== Records supplied

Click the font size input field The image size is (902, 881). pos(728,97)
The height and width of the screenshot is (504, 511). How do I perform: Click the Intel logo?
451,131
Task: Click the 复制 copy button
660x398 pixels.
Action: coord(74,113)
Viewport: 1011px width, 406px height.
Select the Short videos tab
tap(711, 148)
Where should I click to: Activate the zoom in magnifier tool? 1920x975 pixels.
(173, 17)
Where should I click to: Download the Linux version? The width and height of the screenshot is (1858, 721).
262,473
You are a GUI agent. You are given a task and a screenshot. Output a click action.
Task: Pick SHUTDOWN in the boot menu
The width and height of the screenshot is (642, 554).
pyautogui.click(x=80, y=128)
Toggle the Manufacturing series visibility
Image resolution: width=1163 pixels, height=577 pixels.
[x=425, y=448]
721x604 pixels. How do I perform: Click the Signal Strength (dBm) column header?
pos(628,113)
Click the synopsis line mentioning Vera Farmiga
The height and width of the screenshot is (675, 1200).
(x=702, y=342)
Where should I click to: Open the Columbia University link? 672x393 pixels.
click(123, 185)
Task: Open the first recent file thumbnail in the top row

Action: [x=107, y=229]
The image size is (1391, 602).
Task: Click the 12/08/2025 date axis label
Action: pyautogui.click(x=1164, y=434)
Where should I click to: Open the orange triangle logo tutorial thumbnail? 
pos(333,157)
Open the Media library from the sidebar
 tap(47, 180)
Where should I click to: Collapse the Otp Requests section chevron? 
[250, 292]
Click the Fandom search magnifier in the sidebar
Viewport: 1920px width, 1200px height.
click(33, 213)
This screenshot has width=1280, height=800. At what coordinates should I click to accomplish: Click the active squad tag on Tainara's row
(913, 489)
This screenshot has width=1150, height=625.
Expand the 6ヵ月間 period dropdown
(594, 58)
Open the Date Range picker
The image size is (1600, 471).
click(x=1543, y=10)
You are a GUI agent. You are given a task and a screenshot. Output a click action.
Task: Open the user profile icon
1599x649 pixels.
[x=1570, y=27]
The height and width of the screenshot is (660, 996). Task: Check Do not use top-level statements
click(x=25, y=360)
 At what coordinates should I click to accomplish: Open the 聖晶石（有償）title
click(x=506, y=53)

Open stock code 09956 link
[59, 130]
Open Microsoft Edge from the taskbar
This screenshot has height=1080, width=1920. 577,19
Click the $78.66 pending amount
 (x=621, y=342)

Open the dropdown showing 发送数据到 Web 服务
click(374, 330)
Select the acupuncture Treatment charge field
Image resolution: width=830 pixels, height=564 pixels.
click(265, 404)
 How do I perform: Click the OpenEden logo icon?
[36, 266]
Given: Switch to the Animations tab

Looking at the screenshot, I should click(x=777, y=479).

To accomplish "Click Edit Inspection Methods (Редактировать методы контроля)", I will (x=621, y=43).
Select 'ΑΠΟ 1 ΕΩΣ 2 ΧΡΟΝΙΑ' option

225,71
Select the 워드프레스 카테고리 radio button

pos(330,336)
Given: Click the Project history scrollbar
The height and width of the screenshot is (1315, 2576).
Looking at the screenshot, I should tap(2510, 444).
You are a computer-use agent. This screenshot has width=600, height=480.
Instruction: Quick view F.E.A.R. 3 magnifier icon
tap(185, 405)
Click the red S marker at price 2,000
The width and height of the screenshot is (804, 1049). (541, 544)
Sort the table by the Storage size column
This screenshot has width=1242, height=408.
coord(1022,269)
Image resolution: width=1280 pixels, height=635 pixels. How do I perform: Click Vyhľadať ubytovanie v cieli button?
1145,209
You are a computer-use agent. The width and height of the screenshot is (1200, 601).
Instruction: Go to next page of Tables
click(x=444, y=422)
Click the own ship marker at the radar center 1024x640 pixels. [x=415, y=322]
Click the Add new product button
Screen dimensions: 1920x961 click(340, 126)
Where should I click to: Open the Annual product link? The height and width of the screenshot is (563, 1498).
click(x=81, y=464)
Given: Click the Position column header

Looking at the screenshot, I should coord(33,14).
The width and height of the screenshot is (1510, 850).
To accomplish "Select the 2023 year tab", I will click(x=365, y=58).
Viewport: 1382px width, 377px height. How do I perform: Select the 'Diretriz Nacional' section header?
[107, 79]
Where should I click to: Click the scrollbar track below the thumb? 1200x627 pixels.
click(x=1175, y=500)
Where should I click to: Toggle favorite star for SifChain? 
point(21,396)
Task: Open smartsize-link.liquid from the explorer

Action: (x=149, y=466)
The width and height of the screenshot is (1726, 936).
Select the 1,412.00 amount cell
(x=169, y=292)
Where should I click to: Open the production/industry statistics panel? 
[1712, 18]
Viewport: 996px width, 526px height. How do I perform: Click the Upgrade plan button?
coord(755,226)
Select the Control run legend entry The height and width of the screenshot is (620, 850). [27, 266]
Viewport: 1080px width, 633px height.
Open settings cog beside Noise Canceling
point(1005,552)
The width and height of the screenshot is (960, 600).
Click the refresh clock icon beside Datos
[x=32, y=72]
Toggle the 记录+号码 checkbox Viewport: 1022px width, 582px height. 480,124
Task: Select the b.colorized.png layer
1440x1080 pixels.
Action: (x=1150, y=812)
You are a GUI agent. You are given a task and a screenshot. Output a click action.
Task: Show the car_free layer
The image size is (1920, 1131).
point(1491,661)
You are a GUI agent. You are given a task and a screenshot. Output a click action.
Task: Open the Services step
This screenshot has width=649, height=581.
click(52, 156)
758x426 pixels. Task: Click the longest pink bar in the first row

====

Given problem -
List every line of the items above that contains the word "first". Case counts.

Exercise solution -
Task: Open the first recent file thumbnail in the top row
758x426 pixels. Task: Click the longest pink bar in the first row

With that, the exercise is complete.